# TASK STATEMENT:
Transcribe, word for word and with nothing extra, the line containing "Click the Watford jersey icon" and each line that comes after it in the entries.

(Stored data)
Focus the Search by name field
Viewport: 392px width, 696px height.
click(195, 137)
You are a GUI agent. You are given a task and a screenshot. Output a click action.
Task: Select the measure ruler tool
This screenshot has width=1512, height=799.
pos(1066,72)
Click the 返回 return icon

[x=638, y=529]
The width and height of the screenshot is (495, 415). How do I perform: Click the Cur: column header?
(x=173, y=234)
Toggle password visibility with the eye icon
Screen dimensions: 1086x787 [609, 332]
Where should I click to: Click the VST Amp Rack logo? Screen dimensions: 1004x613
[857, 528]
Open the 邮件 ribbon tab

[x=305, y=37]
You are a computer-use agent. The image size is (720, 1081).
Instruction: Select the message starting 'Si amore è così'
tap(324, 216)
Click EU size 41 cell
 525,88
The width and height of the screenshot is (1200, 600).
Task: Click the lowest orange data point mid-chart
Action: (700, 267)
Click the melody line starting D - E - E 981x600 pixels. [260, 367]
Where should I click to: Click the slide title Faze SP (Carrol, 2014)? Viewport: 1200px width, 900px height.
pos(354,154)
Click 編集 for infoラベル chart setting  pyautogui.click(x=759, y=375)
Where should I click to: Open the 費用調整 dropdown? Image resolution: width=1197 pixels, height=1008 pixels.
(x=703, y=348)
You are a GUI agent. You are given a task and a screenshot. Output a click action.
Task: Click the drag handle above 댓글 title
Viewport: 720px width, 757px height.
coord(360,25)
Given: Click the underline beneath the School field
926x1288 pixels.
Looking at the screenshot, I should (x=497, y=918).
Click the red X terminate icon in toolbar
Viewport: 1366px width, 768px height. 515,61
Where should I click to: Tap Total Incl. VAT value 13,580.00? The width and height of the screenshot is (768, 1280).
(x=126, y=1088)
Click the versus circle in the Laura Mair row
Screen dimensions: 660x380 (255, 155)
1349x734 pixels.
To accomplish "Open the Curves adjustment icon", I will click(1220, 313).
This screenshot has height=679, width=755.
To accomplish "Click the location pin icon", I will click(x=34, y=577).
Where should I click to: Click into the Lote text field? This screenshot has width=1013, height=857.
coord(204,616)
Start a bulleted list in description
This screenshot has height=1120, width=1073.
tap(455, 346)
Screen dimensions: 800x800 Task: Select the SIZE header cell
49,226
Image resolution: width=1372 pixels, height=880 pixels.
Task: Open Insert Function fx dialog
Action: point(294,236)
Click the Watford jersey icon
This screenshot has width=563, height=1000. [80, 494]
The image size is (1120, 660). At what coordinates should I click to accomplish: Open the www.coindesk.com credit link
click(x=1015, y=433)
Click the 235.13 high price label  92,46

# RESPONSE:
Click the Watford jersey icon
This screenshot has width=563, height=1000. [80, 494]
The image size is (1120, 660). At what coordinates should I click to accomplish: Open the www.coindesk.com credit link
click(x=1015, y=433)
Click the 235.13 high price label  92,46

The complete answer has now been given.